HealthlineNews: Is 18 Too Young to Buy Tobacco Products? Some States Think So.

California is on the verge of joining other states in raising the minimum age to purchase tobacco, sparking more debate about what privileges and responsibilities fall on young adults.

How old should you be to purchase tobacco?

Some legislative leaders in the United States apparently think 18 is too young.

On Friday, Hawaii’s governor signed a bill raising the minimum age to buy tobacco to 21. The law takes effect next year.

Four states — Alabama, Alaska, New Jersey, and Utah — have raised the minimum age to buy tobacco to 19, while some local municipalities have raised it to 21.

And, earlier this month, the California State Senate overwhelmingly voted to increase the age at which a person can buy tobacco products from 18 to 21. The bill still needs Assembly approval and the governor’s signature.

The goal is to further limit access to tobacco products to young smokers. The move is backed by several health groups, including the American Cancer Society and the California Medical Association.

Dr. Jack Jacoub, an oncologist and director of thoracic oncology at the Memorial Care Cancer Institute at Orange Coast Memorial Medical Center in Fountain Valley, California, says with decades of data available, it’s clear the age increase is a sound move to prevent people from starting lifelong habits.

“It’s still a risk factor for a host of different cancers, not just lung cancer,” he said. “If you separate the legal aspect of it, it makes the most sense to raise the minimum age to 21.”
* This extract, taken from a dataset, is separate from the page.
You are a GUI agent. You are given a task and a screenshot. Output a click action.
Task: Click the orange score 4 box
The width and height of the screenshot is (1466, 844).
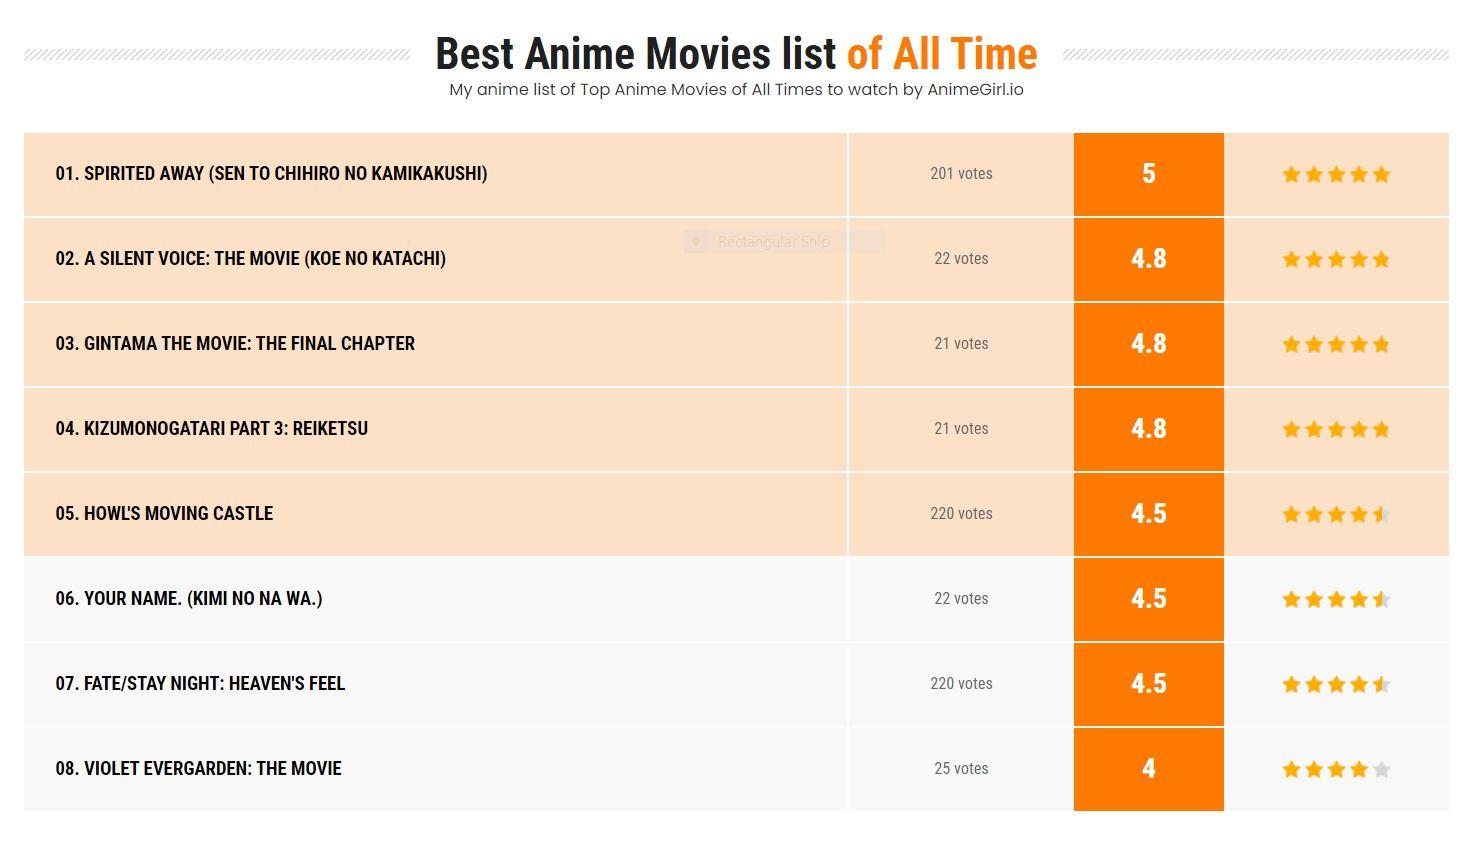1149,769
A Measure Aimed at Delaying the Start

A study by the Institute of Medicine (IOM) published in March found that increasing the minimum legal age to 21 would likely prevent or delay when people would begin smoking, specifically children aged 15 to 17.
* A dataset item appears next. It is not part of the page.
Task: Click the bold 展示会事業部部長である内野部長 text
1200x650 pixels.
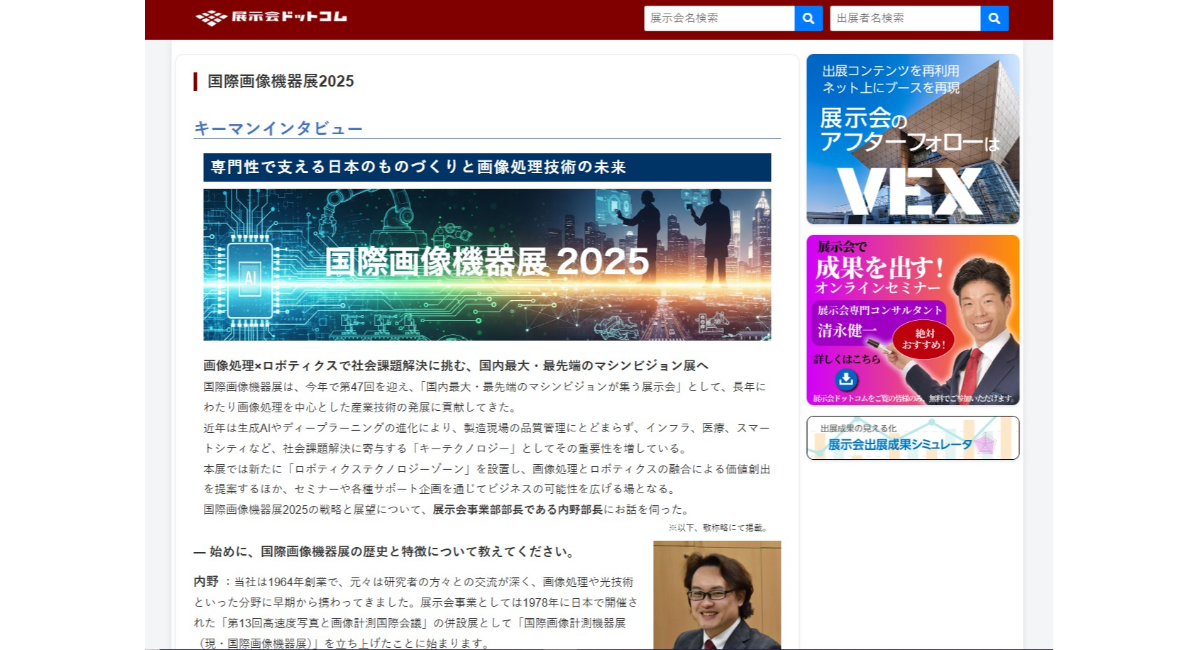Action: [517, 509]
About 90 percent of smokers now start before 19 years old, so the argument is the 21-year minimum would reduce teens’ access to tobacco because it’s unlikely they would be in the same social circle as people old enough to purchase tobacco.

The U.S. Food and Drug Administration (FDA) doesn’t have the authority to raise the legal smoking age to 21, so it’s an issue that must be dealt with at the state level. The federal government, however, does have a law that withholds federal highway funds to states that don’t have their minimum drinking age at 21.

The town of Needham, Massachusetts, raised its smoking age to 21 in 2005. Over the next decade, teenage rates of smoking dropped from 13 to 7 percent, according to the Education Development Center, which conducted the study.

In California, smoking has been banned in enclosed workspaces since 1995, and smoking in a vehicle with a minor has been illegal since 2008. This was done to prevent exposure to secondhand smoke, but the new proposed law would affect young smokers directly.

“The group where smokers usually start is the highest impact group,” Jacoub said. “I don’t know of anyone who would be against it.”

A handful of trade groups, such as the Cigar Association of America and the California Retailers Association, oppose the change on the grounds that Americans are considered adults under the eyes of the law, so that’s also when they should have the right to make their own decisions.

Personal choice is the crux of the argument the tobacco industry uses when opposing stricter legislation.

This new legislation has lit up an ongoing debate over when a person is considered a legal adult and what that entails.

When Are Americans Adults?

When the federal drinking age was pushed back from 18 to 21 in 1984, it was backed by health concerns, mainly the high rate at which minors were being killed in traffic accidents while under the influence.

Research shows the parts of the brain most responsible for decision-making, impulse control, sensation seeking, and susceptibility to peer pressure are still developing and changing between the ages of 18 and 21. The IOM study notes, “Adolescent brains are uniquely vulnerable to the effects of nicotine.”

Jamie Miller, a political consultant and e-cigarette lobbyist from Florida, likened the California legislation to the change in voting age in 1971 when young men were being drafted to serve in Vietnam.

The thought was that men and women old enough to serve in the armed forces should be able to vote for the people who decide to go to war.

“We’re looking at the unintended consequences of passing laws under public pressure at the moment. I personally believe we, as a society, made a mistake when we changed the Constitution to allow those who are 18 to vote just so we could draft those who are 18,” he said.

Saying he believes the fewer people who have access to addictive substances the better, Miller also says there needs to be some kind of uniformity to when young people are considered adults.

“If the age to drink and smoke is 21, we should change the draft and voting age to 21 as well,” he said. “In other words, full, legal adulthood would be 21.”